**Stated goal**
Rewrite only the part that opens with the line containing "Image resolution: width=520" and closes with the line containing "point(133,90)", switching "label" to "tag" and leaving everything else unchanged. Leave the pictures out.
-- BEGIN Supplied information --
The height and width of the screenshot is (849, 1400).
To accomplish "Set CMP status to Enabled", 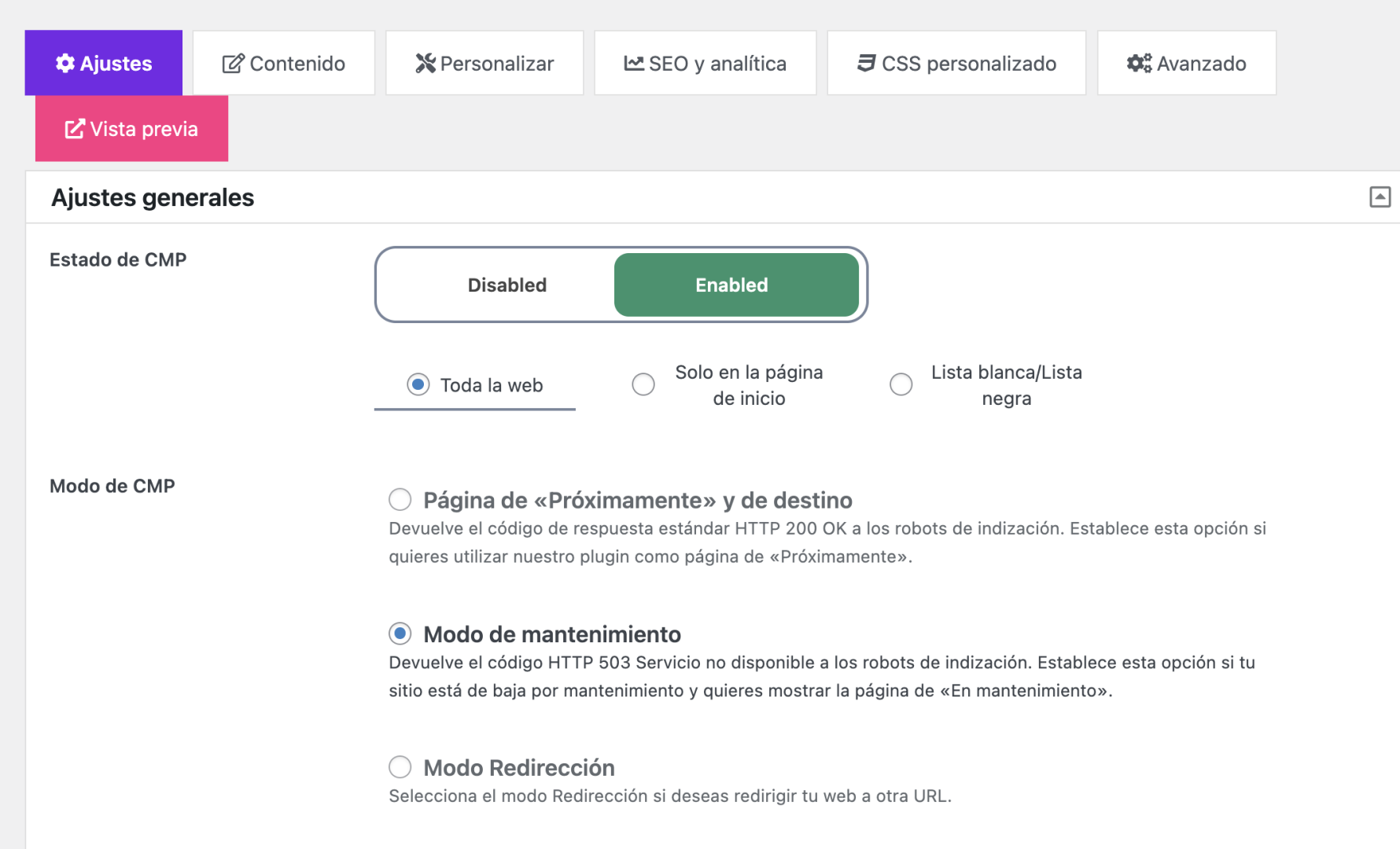I will 731,285.
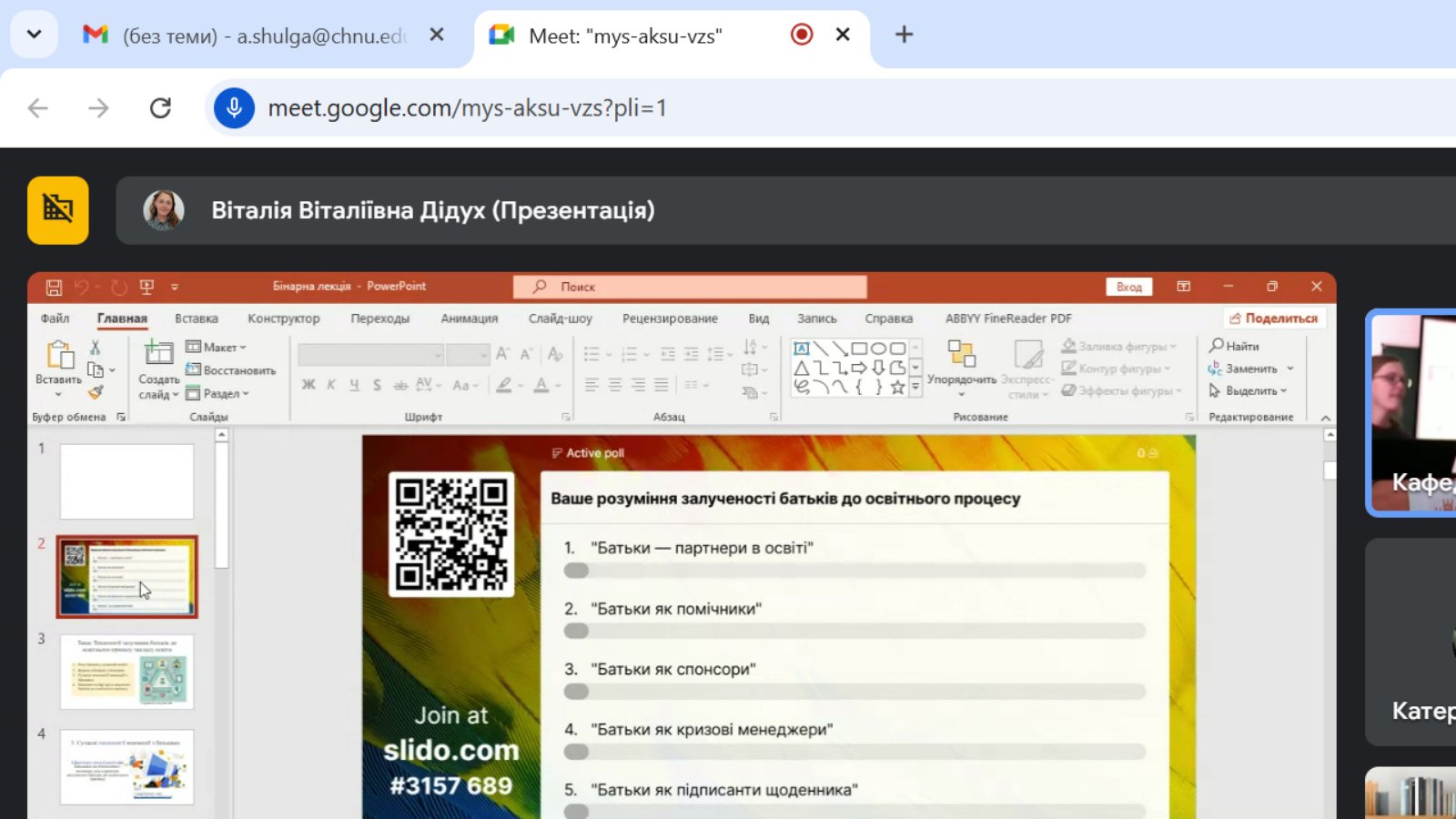1456x819 pixels.
Task: Select slide 3 thumbnail in panel
Action: pos(126,672)
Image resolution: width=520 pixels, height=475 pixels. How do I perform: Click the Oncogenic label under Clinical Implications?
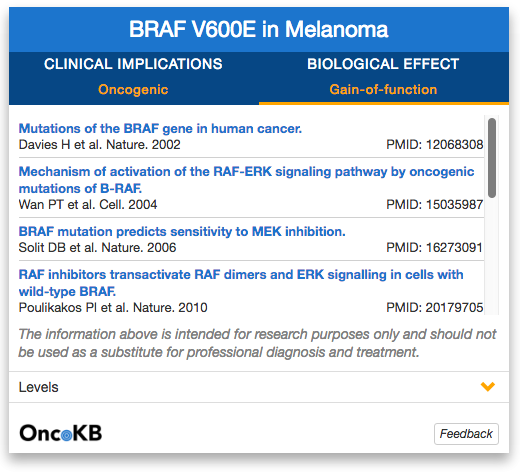point(133,90)
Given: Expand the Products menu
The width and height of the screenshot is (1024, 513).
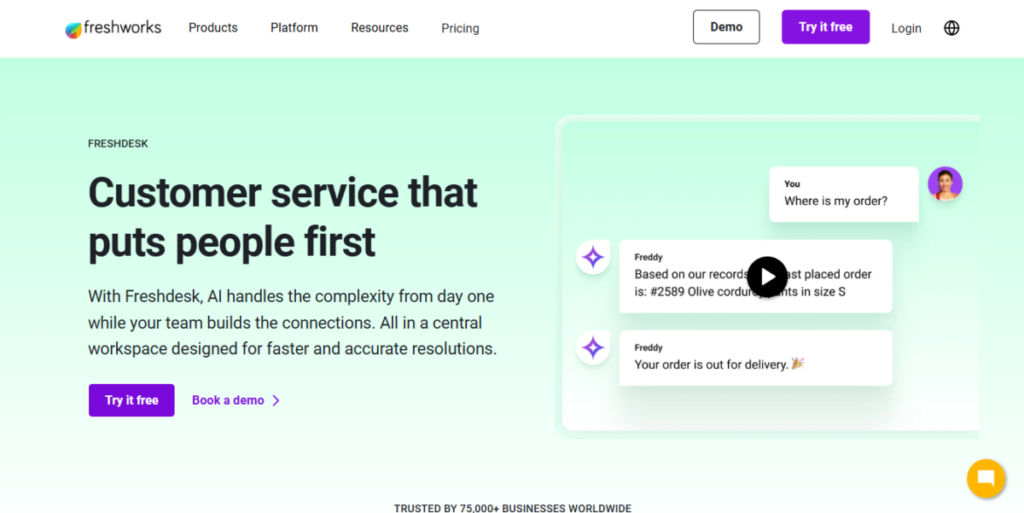Looking at the screenshot, I should click(x=213, y=28).
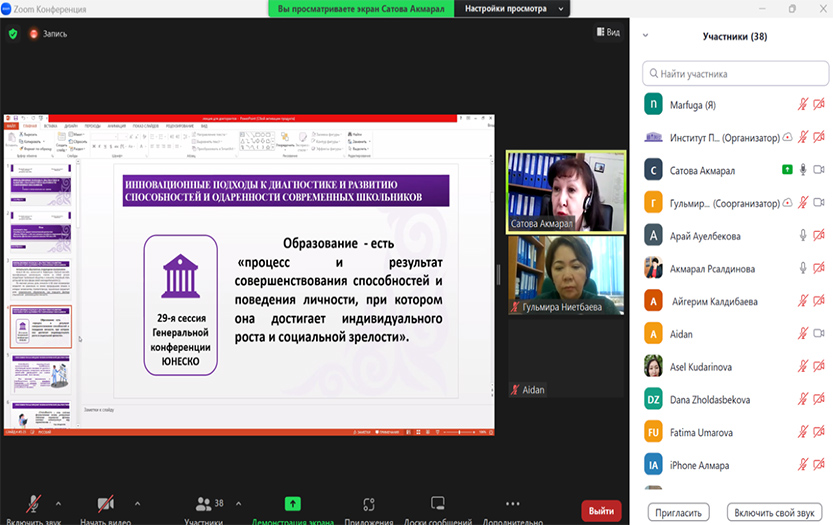Click the Demonstration screen share icon

[x=292, y=505]
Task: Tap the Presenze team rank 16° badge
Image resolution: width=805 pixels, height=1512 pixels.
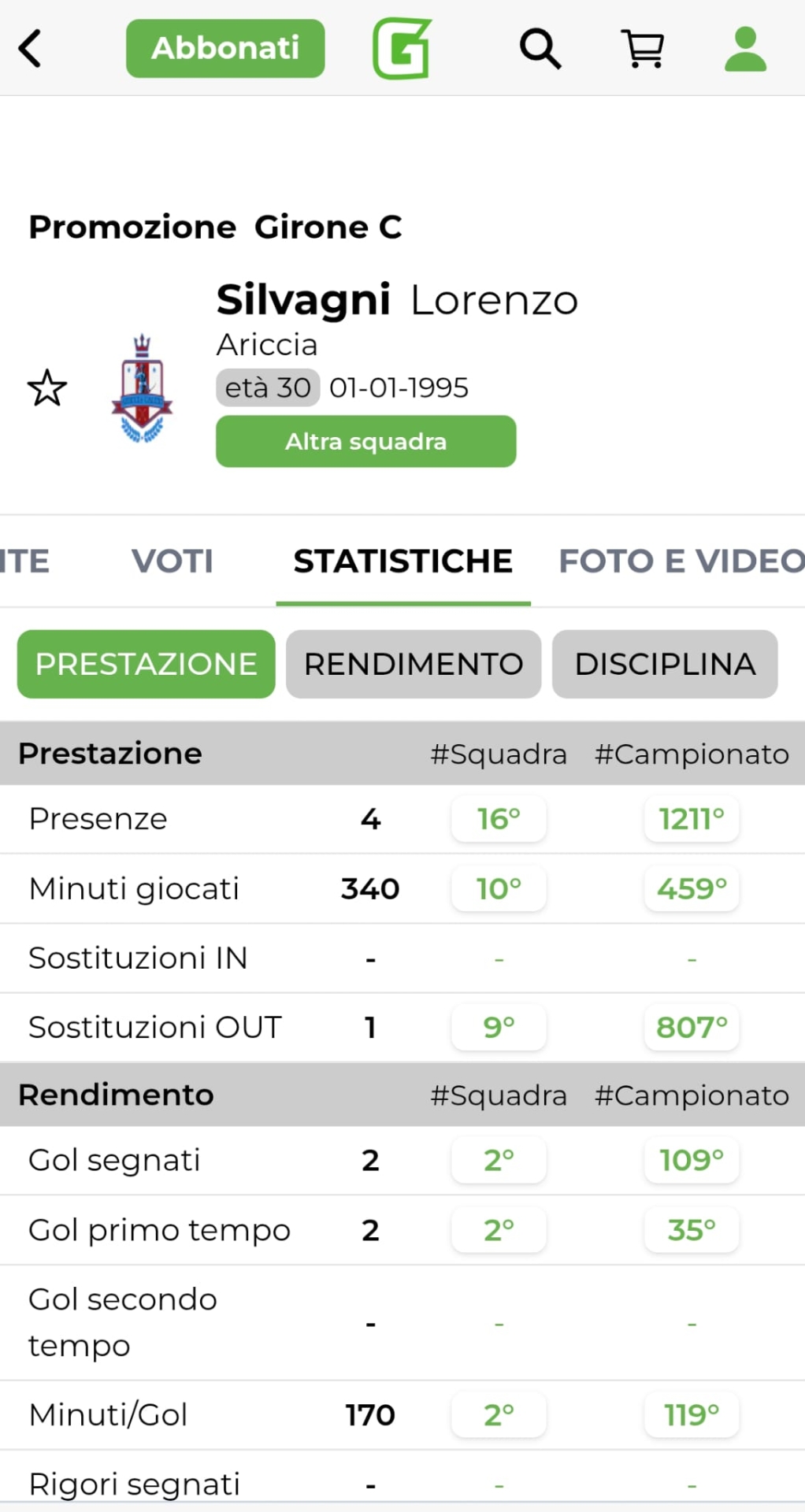Action: [499, 819]
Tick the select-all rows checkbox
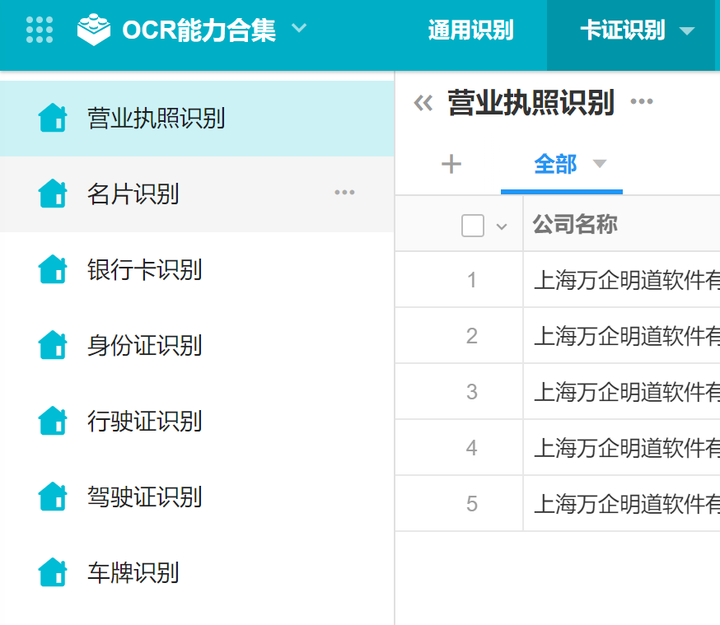 pyautogui.click(x=473, y=226)

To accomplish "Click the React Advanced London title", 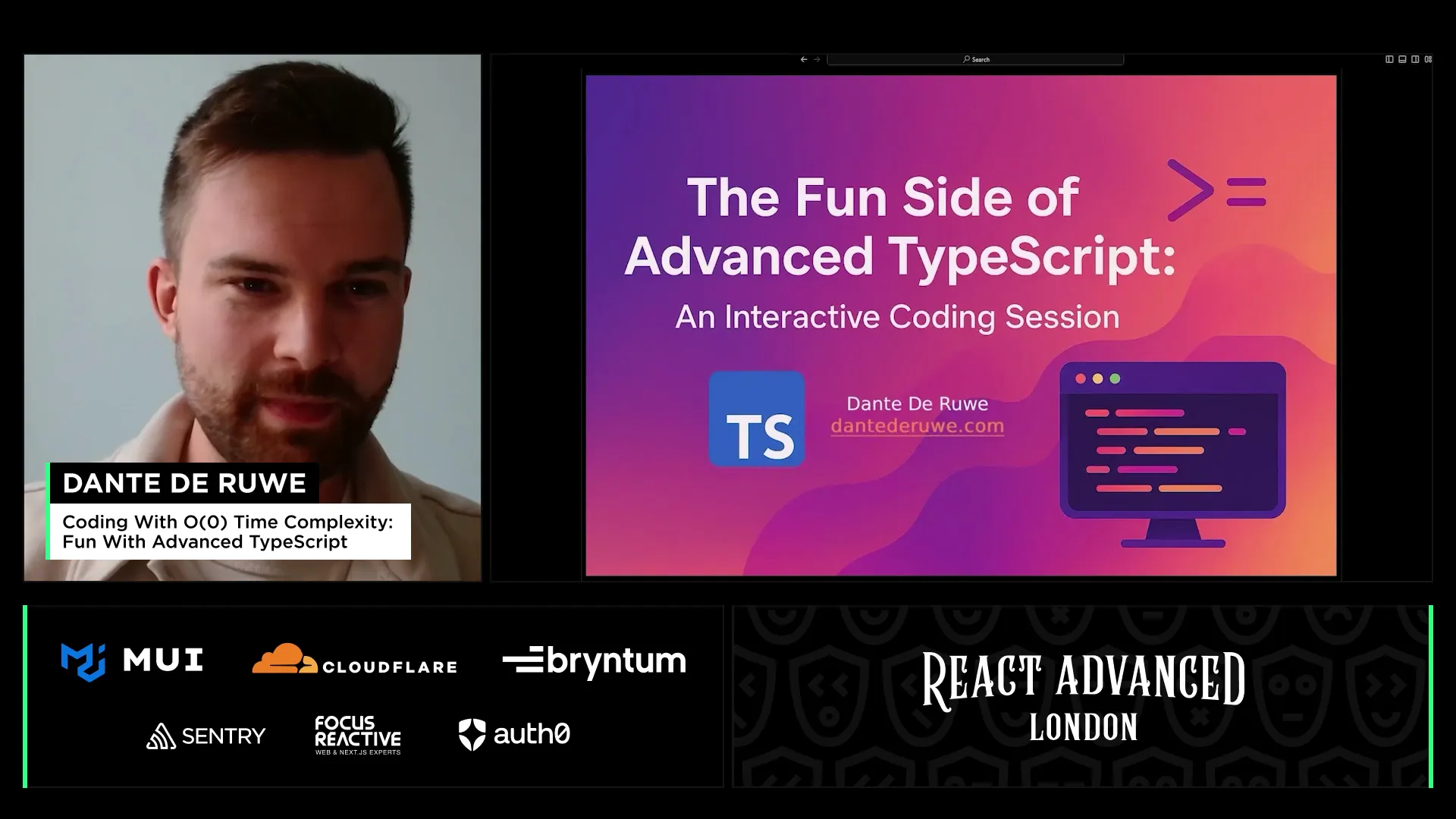I will tap(1083, 696).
-- END Supplied information --
**Task answer**
Image resolution: width=520 pixels, height=475 pixels. How do I perform: Click the Oncogenic tag under Clinical Implications?
point(133,90)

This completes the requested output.